Die Gedichte sind meist kurz und sehr dicht. Manche, besonders in Beyoglu Blues, erinnern schlicht an Haikus, manche sind reich an orientalischer Fülle. Die Worte vielleicht zugeflogen über die Dächer wie die Gebetsrufe des Muezzins. Es gibt in der Luft keine Grenzen. Das Lesen der Gedichte ist zunächst wie ein Schweben über der Stadt, ein erstes Erspüren der Atmosphäre, das erneute Lesen fokussiert. Der Schwebende greift zum Fernglas und zoomt sich heran. Er spaziert durch den Bazar. Er betrachtet Ornamente, er sieht und hört und lauscht. Er riecht die Minze im Tee, kostet vom Raki und spürt die Katze, die um die Beine schleicht. Er atmet Meer. Die Gedichte sind sinnlich erlesbar. Wustmanns Lyrik ist bilderreich mit oft sich wiederholenden Zeilen, die die Inhalte verstärken. Immer wieder tauchen als Motiv Katzen auf, das Lachen der Möwen, die Farbe grün, Regen, Nebel, Tee. Zeilenbrüche finden sich überall, es zeigt sich Schicht um Schicht, vieles bleibt doppeldeutig.
Besonders in den ersten beiden Bänden bezieht er sich auf literarische Werke türkischer Autoren, unter anderem auf Orhan Velis Lyrik, auf Orhan Pamuks Roman „Schnee/kar“, und immer wieder auf Ahmed Hamdis „Uhrenstellinstitut“, aber auch auf Jörg Fausers Aufenthalt in Istanbul.

Taksim Tango ist in fünf Kapitel aufgeteilt. Das erste heißt #widerstand und ist sicher das politischste.

das lied der gasmaskentage
wie weißer nebel zieht
ein blues durch die gassen
im orangen schimmer einer laterne
steht einer und wartet …“

Als Höhepunkt taucht der Leser ein in Kapitel Nummer zwei #taksim tango. Es ist ein einziges drei Seiten langes Gedicht, welches für einen friedvollen Auf- und Widerstand plädiert und sich dabei direkt auf die Geschehnisse im Gezi-Park bezieht.
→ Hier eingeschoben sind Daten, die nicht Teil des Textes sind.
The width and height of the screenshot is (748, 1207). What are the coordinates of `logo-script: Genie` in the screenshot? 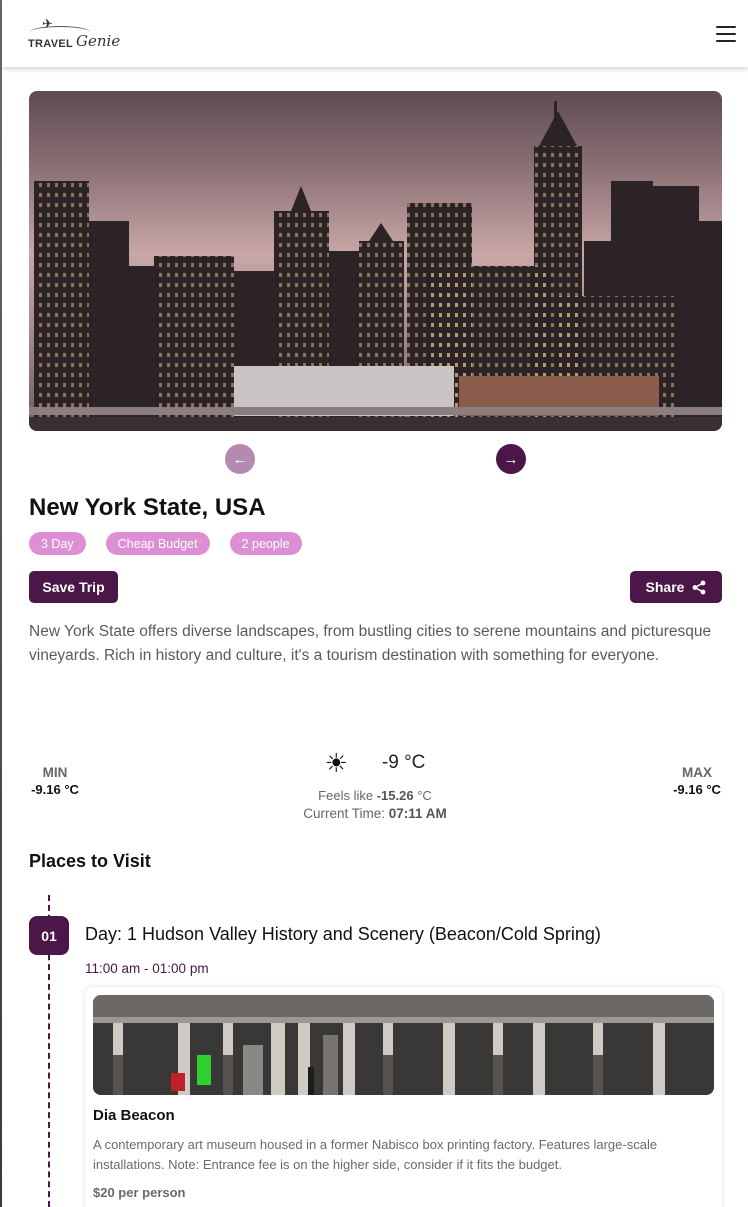 It's located at (98, 40).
hinter blickdichten vorhängen
schweben unsere wünsche und morgen
morgen werden wir wieder hier sein
mit bunten regenschirmen am brunnen
und alle werden wir rote kleider tragen
und tango tanzen in den straßen
von letzter nacht […]“

Es folgen Kapitel drei #grenzgebiete und vier #berlinistanblues, welches von der Liebe, von Begegnungen und vom Verlassen erzählt und in seiner Stimmung bereits auf das letzte Kapitel #abschied weist.

wie ein rudel dürrer junger welpen
wirft man sich auf alles was satt macht
bis es wehtut jedes foto
löscht eine erinnerung
in jeder dunklen gasse schimmert
das meer in trüben augen
die nichts mehr sehen wollen
jede idylle ist eine lüge von vergänglichkeit“

Der Kreis schließt sich. Es sind Abschiedsgedichte, wehmütig und traurig, der Dichter verlässt die Stadt und verbeugt sich ein letztes Mal vor ihr, bevor er heimkehrt.
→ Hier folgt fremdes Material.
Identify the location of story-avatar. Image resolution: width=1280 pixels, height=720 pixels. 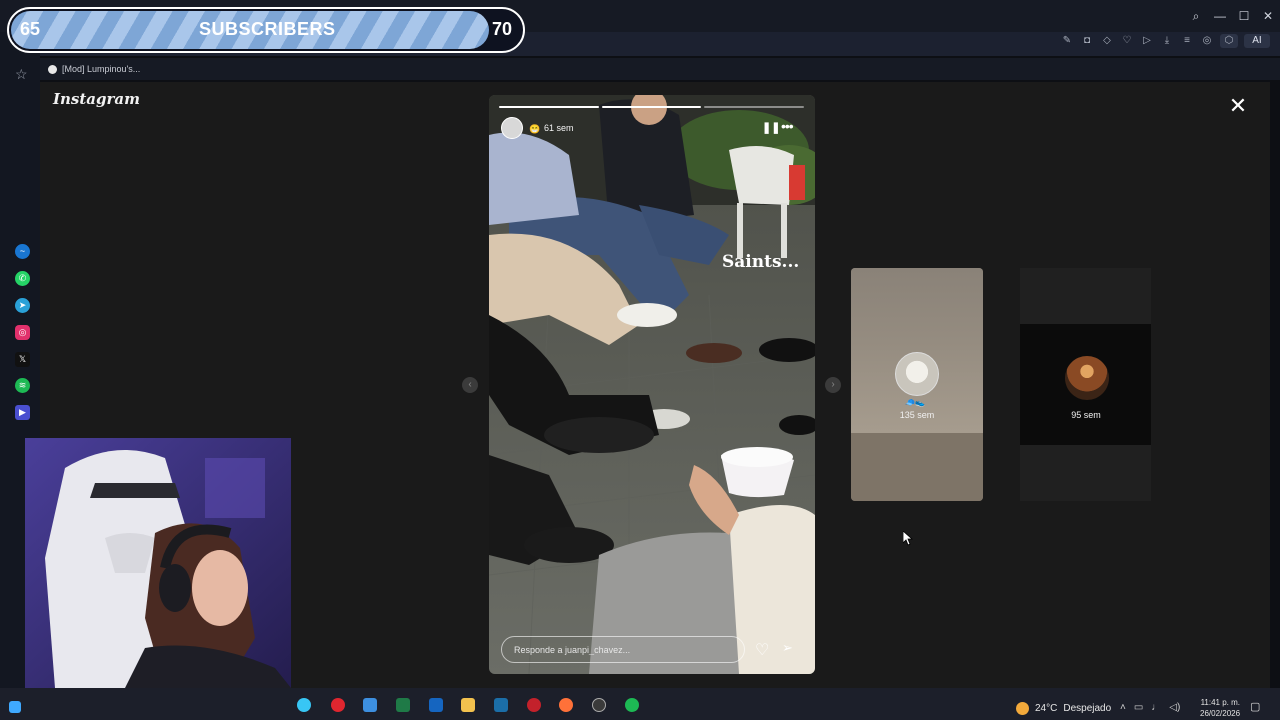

Über die atmosphärische Lage der Stadt und über Eindrücke und Blitzlichter, die sie hervorrufen kann, wenn der Blick und das Herz darauf eingestellt sind, weiß ich nun. Ich habe etwas erfahren, etwas gespürt, nicht nur gelesen, über die Entwicklung der Stadt in den letzten fünf Jahren oder vielleicht über die Entwicklung des Dichters, der sich in dieser Stadt fort-bewegte.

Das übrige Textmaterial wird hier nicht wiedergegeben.